Vietnam needs in energy will depends on its capicity to import coal

It turns out to be not an easy thing for Vietnam to import coal, because it needs big tonnage ships and deep water ports, while the supply remains limited.
The Vietnam Coal and Mineral Industries Group (Vinacomin) imported 10,000 tonnes of coal last month, the first consignment of imports in the long term coal import strategy. The import has helped Vinacomin understand that it is not an easy thing to import coal in big quantities, because it requires suitable infrastructure conditions.

“The import deal has allowed Vinacomin to understand about the infrastructure conditions we need to have if we want to import more coal,” said Vu Manh Hung, deputy general director of Vinacomin.

Vinacomin, which has been assigned by the government to import coal to provide to power plants, well understand that the 10,000 tonnes of imported coal would make nothing if compared with the big volume of coal needed for power plants.

Experts say that a power plant with the capacity of 1000MW needs 3.2-3.5 million tonnes of coal a year. As such, in order to just serve a 1200MW power plant, Vietnam will need to have one goods-carrying trip a day, if it only uses barge like it did with the latest import consignment. Meanwhile, if it wants to use big tonnage ships, it will have to build suitable deep water seaports, which will cost a lot of money.

According to Dr Nguyen Thanh Son, director of the Song Hong Energy Company, in order to import more than 10 million tonnes of coal a year, Vietnam needs to have the ships with the minimum tonnage of 50,000 tonnes and the seaports with the depth of over 10 meters.

“In order to be able to receive coal at the ports in Australia, we need to have 100,000 tonne ships. Besides, we will have to pay for the carrying of coal from big tonnage ships which can stay on deep water areas to the power plants located far in mainland,” Son said.

As such, the import of coal in big quantities will be far different in the scale, which cannot be compared with the receiving of 10,000 tonnes of coal lately.

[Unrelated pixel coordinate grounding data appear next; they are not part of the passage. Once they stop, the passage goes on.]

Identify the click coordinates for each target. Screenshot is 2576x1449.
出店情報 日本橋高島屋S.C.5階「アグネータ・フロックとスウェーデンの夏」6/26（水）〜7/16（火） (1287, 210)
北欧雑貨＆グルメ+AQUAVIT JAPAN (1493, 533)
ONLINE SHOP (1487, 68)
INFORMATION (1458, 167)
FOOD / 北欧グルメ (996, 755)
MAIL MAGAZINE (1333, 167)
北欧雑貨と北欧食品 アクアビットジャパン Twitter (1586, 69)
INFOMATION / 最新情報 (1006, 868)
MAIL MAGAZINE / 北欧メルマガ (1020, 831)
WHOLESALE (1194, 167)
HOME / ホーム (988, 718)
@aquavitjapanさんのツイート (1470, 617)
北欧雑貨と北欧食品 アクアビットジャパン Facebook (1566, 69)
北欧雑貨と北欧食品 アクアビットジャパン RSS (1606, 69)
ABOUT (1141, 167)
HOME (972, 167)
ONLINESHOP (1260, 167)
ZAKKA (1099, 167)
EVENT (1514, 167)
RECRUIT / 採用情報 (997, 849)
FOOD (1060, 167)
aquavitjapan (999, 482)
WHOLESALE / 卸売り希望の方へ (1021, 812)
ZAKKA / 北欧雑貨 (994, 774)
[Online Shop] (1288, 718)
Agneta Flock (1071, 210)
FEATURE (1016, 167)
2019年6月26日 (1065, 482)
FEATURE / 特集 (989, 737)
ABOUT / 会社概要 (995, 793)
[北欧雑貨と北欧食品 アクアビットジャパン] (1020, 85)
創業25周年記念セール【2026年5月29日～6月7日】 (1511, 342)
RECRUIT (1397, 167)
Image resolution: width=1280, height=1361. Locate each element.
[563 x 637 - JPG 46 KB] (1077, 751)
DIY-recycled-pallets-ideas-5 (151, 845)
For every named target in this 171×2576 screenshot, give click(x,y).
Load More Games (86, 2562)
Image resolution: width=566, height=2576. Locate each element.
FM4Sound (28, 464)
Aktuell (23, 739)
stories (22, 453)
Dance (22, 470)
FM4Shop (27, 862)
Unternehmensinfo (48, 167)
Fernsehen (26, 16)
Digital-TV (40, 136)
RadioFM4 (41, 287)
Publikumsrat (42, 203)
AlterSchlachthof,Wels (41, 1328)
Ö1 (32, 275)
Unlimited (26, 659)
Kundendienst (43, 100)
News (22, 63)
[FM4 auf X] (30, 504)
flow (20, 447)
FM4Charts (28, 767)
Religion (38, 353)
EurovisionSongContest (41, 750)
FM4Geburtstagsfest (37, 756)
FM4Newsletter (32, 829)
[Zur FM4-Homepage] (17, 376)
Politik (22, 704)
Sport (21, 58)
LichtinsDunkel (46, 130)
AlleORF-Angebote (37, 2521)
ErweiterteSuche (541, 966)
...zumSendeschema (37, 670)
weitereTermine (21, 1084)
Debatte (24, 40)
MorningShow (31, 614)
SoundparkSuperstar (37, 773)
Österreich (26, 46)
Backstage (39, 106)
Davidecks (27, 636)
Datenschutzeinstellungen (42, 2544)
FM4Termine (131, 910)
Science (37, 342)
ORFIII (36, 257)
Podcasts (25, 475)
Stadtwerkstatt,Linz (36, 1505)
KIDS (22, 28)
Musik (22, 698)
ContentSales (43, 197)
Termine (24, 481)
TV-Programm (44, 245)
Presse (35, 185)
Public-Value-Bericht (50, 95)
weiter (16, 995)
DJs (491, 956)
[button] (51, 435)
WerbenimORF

While calculating the investment costs for the Vinh Tan Thermopower plant in Binh Thuan province, investors planned to build a port for importing coal capable to receive 12 million tonnes in the first phase. It was estimated that such a port will need the cost of 200 million dollars.

Since it is unfeasible to seek the money for building the port from the state budget, the investor decided that the investment capital will be deducted from the coal prices and counted on the electricity prices. This means that the electricity production costs will be higher.

Experts believe that Vietnam should rely on the two main markets – Australia and Indonesia, because it will be much more costly to import coal from far markets, such as Russia.

However, it is really not easy to import coal from Australia and Indonesia, according to Dr Son. Vinacomin seems to be unable to import more than 30-50 million tonnes a year, while Vietnam’s demand is much higher than the figures.

“While Vietnam’s demand for coal increases to 100 million tonnes a year, slated for 2025 or 2030, the Chinese demand would be 1600 million tonnes a year,” Son said.

“Meanwhile, China and Japan also seek coal supplies from the above said markets. Meanwhile, China and Japan have bigger advantages than Vietnam in importing coal. They have long term investment strategy, higher efficiency in using coal. They also have bigger ports and can purchase coal at higher prices,” he continued.

The figures released by Vinacomin showed that it would be better to use import coal for power plants than using domestic products. The import price was 73.6 dollars per tonne, and if counting on other expenses, the cost price would be 100.6 dollars per tonne. This is the coal similar to the 10b2 coal that Vinacomin is exporting at 108.6 dollars per tonne.

Meanwhile, with the transportation fee of 14 dollars per tonne to carry coal from Hon Gai to Cat Lai, the price would be 122 dollars per tonne.